Bush set out to wither away the American state. What all these nice people are doing is acknowledging his success.
Okay, there are some - maybe a lot - of "public-spirited," "results-oriented" people and corporations determined to do what's "good for humanity." Unfortunately, they get to decide what's good for humanity. All the rest of us, who don't play in their league and who used to count on our votes to do good for humanity, are quickly losing any voice in the way the country is run. And what we'll get is handouts from the private folks - maybe.
It's a very nice way of looking at the demise of popular democracy. Friedman doesn't get that, and he never will.
Monday, December 03, 2007
THE OTHER
Well - I believe I know.
I have said before that we are seeing a huge resurgence in the power of the Southern attitude. As if, since Roosevelt, we have re-fought the Civil War, the North has lost and the South controls all.

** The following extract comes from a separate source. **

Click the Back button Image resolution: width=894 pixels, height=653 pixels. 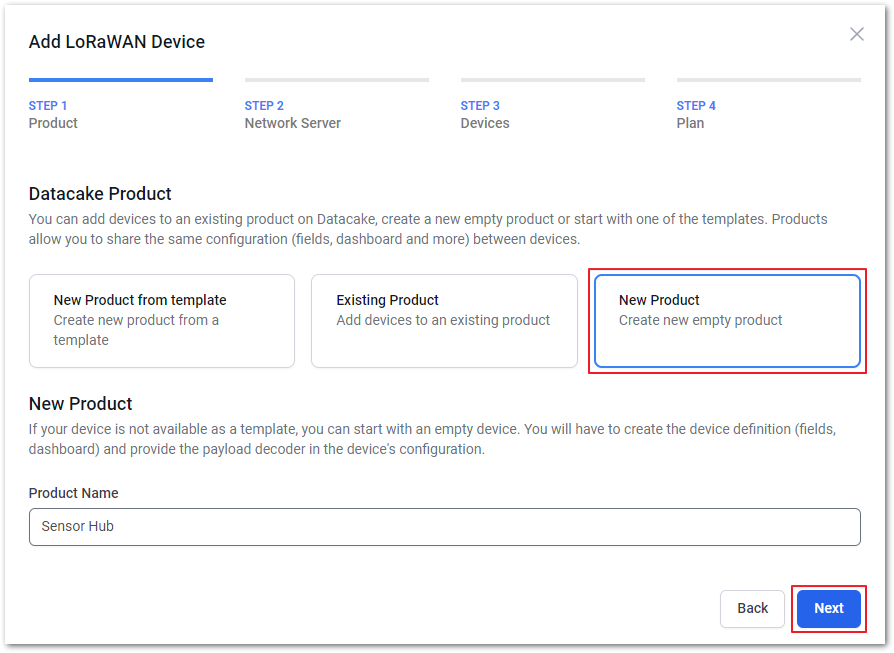752,609
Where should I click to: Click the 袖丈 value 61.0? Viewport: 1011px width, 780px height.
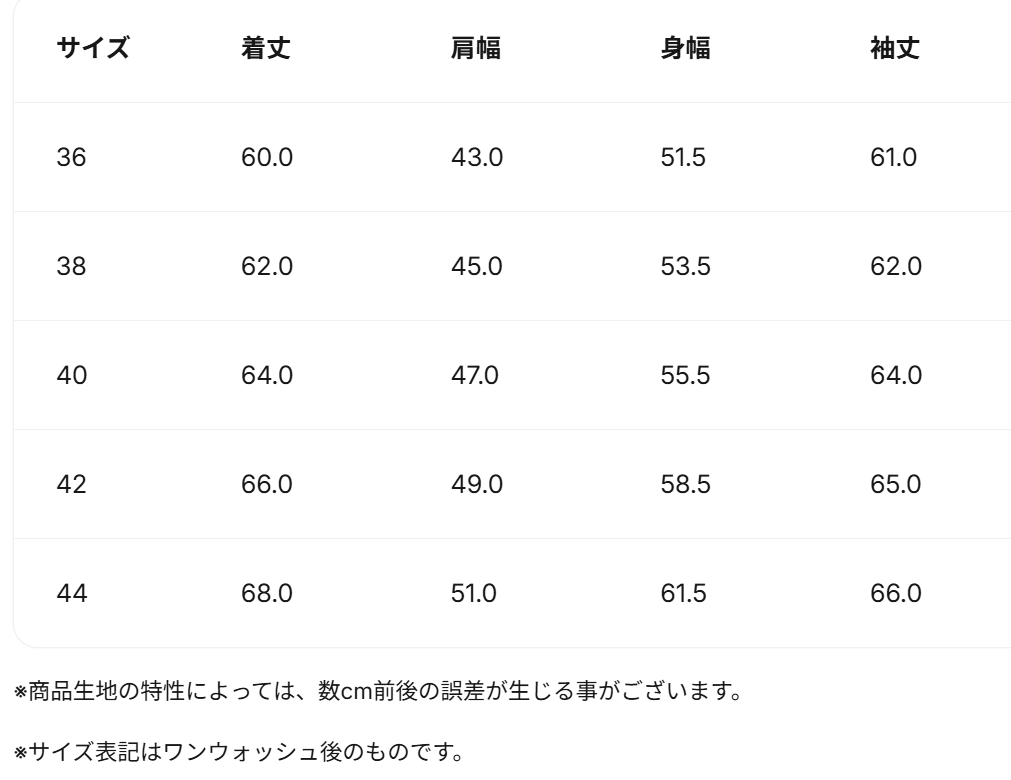894,157
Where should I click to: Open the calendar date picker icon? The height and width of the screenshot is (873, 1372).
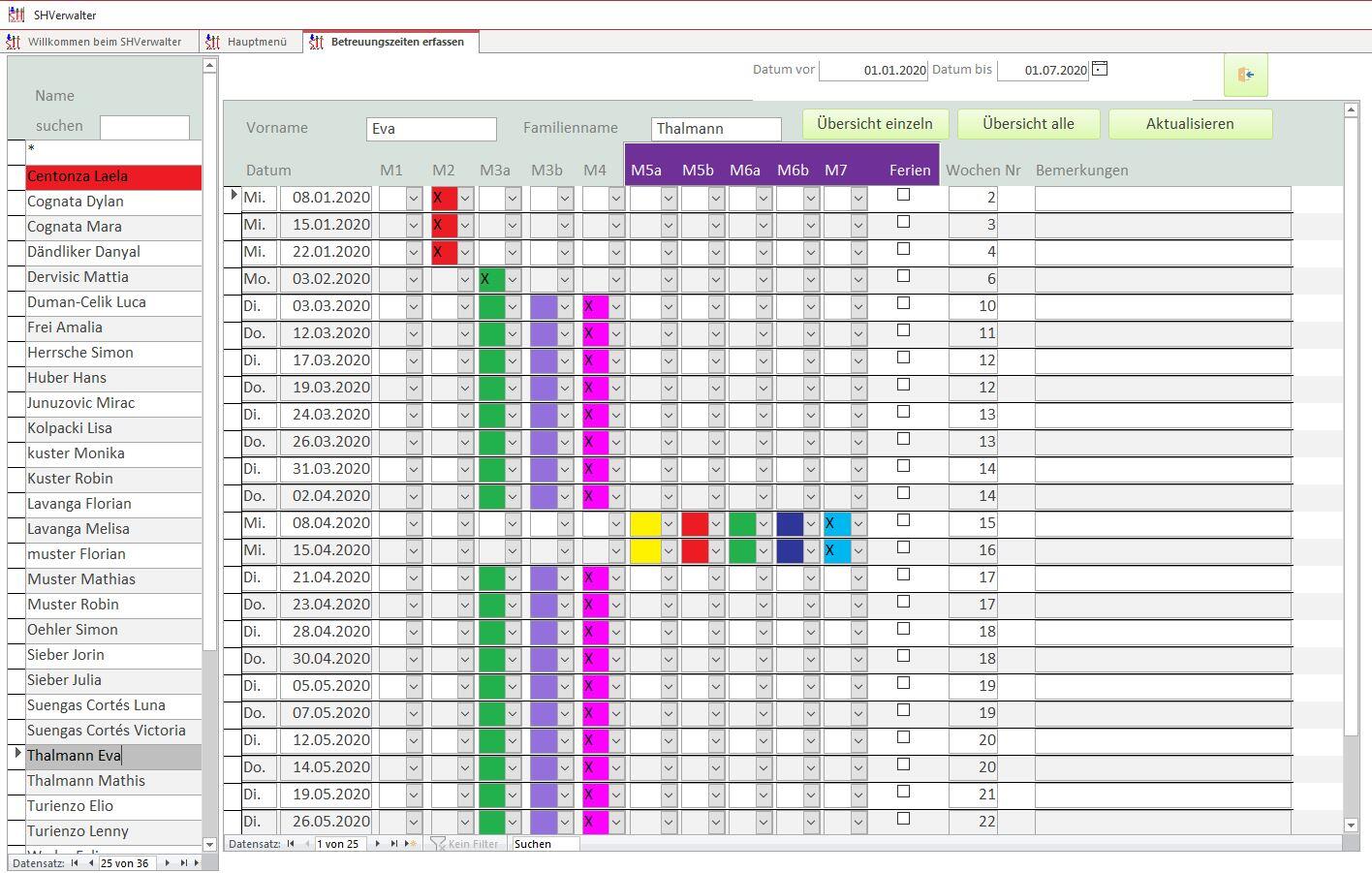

Now, I am talking about an attitude - and it can be held, or not held, by Northerners and Southerners alike. The attitude is primarily expressed in disregard, contempt, resentment or hatred of "the other"; extreme self-interest; a sense of being persecuted; and a refusal to curtail any personal behavior for the sake of society at large (including "the other") to the extent of a strong willingnes to curtail the behavior of "the other" in order to remove any interference in economic or other self-expression. For people who don't believe in Darwin, it's an oddly Darwinian concept - an essentially operational endorsement of survival of the fittest (as defined by them, of course.)
As with many other movements governed by this sort of thought process - the Nazis most graphically come to mind - they feel both superior to and threatened by "the other." The threat is posed not by the actions of thoughts of "the other," but is inherent in the very nature and existence of "the other." So there is no compromise with "the other," and these folks will take "the other" as far down the road to extinction as the current political and social climate allows. Including the use of physical force, which has been an honored part of the Southern tradition.
I just didn't think the climate would allow lynch threats to resurface - but, if you stop to think about it, it's only the next step in what has been going on since Nixon invented the Southern strategy.
I live in the South, and I find most Southerners personally very endearing. But something is going on in some of their heads that they can't control and which is extremely disturbing to a cosmo Jew like me. I regret to have to say it, but when I hear a Southern accent these days (at least in a political context) I tend to think of the speaker as a potential enemy.
I can get past it with John Edwards. The others, I don't know.